Effect of The Dispatch Routine Returning STATUS_PENDING
To begin with a simple scenario, we will consider for now a single driver, without lower level drivers beneath 
itself and we will analyze how the I/O manager reacts to the NTSTATUS value returned by the driver 
Dispatch routines.
In this section we will discuss what happens when the I/O manager receives STATUS_PENDING.
The I/O manager returns this information to the program which initiated the I/O operation. 
To better understand how, we can use the test code. In order to perform this test, DispatchRead() inside the 
driver code must not do anything except returning STATUS_PENDING; all the rest must be commented out. 
In TestClt.cpp, it’s better to have the call to GetOverlappedresult() and the code below it, which tests its 
return status, uncommented.
If we execute the test client, we see that ReadFile() returns with ERROR_IO_PENDING and 
GetOverlappedResult() blocks. If we had tried to execute a synchronous read, ReadFile() would have
blocked.
It’s worth to note a few points here:
 for this to happen it is enough that the driver is returning STATUS_PENDING, regardless of whether 
it has called IoMarkIrpPending().
 if the client is making asynchronous I/O, control is returned to it.

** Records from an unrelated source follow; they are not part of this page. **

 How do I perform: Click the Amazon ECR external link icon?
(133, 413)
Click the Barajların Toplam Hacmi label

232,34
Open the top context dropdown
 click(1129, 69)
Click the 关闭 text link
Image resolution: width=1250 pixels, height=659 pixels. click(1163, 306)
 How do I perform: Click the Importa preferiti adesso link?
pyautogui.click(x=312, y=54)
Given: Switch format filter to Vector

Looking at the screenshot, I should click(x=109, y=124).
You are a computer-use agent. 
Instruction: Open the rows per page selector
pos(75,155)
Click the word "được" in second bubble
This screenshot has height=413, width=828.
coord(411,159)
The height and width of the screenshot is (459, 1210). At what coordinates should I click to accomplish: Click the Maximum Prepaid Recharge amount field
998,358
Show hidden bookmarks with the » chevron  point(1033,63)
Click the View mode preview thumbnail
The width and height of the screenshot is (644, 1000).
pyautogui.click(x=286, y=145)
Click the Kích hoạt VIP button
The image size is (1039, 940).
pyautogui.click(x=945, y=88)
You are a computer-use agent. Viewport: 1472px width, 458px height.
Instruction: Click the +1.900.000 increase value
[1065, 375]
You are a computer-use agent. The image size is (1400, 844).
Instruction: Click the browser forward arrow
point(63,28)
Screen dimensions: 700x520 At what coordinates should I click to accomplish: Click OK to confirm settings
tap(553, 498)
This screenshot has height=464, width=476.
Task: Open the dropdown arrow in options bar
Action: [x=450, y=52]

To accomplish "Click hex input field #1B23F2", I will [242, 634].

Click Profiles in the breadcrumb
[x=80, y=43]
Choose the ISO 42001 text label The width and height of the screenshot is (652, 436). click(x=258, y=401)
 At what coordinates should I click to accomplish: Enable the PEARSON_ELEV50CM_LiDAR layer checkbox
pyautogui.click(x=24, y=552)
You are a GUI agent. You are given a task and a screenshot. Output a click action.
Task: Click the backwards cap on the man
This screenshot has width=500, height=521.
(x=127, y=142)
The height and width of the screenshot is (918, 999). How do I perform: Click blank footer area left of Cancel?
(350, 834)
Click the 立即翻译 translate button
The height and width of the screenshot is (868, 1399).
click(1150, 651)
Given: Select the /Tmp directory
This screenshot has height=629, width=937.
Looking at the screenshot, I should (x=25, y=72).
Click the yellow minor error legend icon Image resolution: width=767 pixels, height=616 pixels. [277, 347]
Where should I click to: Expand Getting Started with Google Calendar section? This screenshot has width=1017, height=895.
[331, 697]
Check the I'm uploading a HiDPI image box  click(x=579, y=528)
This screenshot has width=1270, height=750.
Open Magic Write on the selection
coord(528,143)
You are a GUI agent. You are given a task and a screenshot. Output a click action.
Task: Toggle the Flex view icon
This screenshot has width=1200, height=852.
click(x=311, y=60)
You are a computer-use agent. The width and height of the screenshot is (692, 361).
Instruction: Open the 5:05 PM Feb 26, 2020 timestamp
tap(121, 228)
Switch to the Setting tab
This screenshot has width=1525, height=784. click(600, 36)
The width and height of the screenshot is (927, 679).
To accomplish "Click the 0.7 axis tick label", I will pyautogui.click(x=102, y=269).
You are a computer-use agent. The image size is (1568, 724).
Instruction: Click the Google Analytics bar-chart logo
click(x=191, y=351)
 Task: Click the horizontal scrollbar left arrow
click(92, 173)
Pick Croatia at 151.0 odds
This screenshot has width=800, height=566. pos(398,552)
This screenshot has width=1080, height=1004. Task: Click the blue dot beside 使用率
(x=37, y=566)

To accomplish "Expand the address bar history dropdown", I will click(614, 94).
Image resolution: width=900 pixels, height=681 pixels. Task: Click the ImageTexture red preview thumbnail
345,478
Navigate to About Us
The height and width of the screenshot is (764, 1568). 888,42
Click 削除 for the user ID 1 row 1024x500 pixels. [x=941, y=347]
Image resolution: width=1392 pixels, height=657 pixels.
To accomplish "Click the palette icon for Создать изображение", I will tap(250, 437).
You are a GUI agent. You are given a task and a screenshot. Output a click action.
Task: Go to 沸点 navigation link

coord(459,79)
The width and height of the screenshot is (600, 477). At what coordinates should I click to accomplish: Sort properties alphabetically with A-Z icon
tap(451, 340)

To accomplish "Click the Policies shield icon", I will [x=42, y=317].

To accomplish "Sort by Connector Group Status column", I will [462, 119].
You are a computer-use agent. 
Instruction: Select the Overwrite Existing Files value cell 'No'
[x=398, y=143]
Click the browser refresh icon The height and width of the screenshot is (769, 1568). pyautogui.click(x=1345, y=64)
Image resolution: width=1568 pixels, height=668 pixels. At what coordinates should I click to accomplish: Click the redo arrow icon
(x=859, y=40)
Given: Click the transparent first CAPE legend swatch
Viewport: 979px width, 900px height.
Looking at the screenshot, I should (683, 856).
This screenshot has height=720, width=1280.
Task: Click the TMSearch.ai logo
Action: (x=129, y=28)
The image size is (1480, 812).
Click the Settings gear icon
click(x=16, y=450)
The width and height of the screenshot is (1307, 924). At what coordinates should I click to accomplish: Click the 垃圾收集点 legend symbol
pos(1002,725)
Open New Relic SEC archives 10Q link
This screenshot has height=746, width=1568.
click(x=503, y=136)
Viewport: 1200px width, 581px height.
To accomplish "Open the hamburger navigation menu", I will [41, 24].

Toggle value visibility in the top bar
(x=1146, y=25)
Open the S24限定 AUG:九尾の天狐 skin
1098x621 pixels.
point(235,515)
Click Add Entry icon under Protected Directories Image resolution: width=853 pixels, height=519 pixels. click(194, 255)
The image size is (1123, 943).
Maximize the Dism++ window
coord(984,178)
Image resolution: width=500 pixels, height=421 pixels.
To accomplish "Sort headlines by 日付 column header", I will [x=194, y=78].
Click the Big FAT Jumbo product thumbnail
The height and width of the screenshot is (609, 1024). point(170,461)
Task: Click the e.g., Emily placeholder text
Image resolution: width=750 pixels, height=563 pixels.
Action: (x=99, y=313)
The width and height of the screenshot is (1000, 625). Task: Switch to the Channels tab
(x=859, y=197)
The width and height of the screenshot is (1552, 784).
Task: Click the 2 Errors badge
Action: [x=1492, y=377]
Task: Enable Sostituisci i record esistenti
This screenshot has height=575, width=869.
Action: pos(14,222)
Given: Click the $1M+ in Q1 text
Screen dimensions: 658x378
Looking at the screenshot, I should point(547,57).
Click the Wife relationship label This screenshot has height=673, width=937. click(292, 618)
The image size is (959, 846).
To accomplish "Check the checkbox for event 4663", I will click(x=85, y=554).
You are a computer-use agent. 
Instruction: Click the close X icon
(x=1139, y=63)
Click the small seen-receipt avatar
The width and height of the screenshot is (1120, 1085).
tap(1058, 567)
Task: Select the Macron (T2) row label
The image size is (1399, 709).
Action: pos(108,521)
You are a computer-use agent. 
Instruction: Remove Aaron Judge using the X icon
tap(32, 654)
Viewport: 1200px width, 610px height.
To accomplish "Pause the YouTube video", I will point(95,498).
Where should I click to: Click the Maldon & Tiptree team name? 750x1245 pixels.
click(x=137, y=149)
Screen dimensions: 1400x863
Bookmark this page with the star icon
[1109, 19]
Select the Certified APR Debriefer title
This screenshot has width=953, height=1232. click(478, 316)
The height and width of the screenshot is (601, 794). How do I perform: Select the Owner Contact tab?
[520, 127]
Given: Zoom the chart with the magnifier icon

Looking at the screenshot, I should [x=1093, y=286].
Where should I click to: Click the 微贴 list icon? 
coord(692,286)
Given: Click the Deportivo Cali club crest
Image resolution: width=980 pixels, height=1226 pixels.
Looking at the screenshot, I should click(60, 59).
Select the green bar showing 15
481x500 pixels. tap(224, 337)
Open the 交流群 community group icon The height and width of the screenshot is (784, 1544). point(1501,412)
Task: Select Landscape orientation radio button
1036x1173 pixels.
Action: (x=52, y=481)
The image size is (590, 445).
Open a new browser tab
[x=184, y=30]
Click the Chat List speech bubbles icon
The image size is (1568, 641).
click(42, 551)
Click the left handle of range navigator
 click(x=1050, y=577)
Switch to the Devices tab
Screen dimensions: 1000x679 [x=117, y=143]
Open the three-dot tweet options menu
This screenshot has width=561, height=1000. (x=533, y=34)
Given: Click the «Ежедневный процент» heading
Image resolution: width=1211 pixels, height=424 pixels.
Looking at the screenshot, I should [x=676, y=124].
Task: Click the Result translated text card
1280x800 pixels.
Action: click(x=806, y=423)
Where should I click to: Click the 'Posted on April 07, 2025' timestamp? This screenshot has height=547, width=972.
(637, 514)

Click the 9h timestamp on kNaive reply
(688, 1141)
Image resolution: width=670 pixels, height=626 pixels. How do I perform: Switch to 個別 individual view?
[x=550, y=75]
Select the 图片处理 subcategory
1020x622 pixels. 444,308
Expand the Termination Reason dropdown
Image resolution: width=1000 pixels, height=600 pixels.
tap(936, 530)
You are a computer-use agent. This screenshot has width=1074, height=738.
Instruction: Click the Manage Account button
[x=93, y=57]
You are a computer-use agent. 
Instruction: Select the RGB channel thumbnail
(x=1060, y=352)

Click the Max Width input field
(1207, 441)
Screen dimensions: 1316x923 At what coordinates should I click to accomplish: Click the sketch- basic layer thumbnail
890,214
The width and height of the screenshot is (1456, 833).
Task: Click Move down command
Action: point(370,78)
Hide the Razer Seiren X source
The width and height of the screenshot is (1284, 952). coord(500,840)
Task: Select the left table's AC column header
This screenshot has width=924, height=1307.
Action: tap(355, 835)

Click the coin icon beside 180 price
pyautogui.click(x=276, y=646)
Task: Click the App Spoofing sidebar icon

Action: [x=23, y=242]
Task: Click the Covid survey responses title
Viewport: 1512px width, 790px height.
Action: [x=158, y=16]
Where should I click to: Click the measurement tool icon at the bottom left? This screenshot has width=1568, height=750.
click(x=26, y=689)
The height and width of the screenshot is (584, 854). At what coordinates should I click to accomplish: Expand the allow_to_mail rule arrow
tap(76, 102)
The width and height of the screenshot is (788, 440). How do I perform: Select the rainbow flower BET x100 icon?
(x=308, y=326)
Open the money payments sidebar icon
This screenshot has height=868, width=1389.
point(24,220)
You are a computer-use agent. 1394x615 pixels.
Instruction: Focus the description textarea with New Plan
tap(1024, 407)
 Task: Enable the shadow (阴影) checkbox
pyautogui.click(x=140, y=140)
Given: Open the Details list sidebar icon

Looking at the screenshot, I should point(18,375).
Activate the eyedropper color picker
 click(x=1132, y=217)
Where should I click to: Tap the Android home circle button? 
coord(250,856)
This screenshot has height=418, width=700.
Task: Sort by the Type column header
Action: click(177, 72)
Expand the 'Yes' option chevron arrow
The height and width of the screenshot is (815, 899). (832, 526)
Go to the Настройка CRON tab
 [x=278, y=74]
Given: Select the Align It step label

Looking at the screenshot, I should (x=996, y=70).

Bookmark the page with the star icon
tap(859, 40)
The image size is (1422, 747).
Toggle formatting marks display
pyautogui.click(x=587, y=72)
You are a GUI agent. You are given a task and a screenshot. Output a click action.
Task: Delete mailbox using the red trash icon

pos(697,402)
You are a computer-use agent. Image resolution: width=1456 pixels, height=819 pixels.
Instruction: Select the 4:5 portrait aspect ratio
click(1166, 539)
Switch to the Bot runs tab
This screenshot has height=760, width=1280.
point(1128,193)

 in a highest level driver called directly by the I/O manager, the dispatch routine is called in the 
context of the thread which initiated the I/O operation (see, for instance, the section titled Dispatch 
Routines and IRQLs in the DDK Help). This means that only when the dispatch routine returns, the 
user mode caller may get something back. For instance, calling IoMarkIrpPending() does not mean 
the user mode thread returns from the I/O API with ERROR_IO_PENDING. Actually, the user mode 
thread is the same one who is living in kernel mode and executing the dispatch routine.
If the dispatch routine just returns STATUS_PENDING, without doing anything else, the I/O never 
completes. Even an attempt to terminate the process blocked on GetOverlappedResult() fail: the process 
does not close.
Furthermore, if the thread does not call GetOverlappedResult() so that it does not block, and tries to go on 
until it terminates, its termination is suspended, because of the unfinished IRP.4
It’s possible to observe this with the test code by commenting the call to GetOverlappedResult() in the test 
client: the program executes until it returns from wmain(), but then does not close.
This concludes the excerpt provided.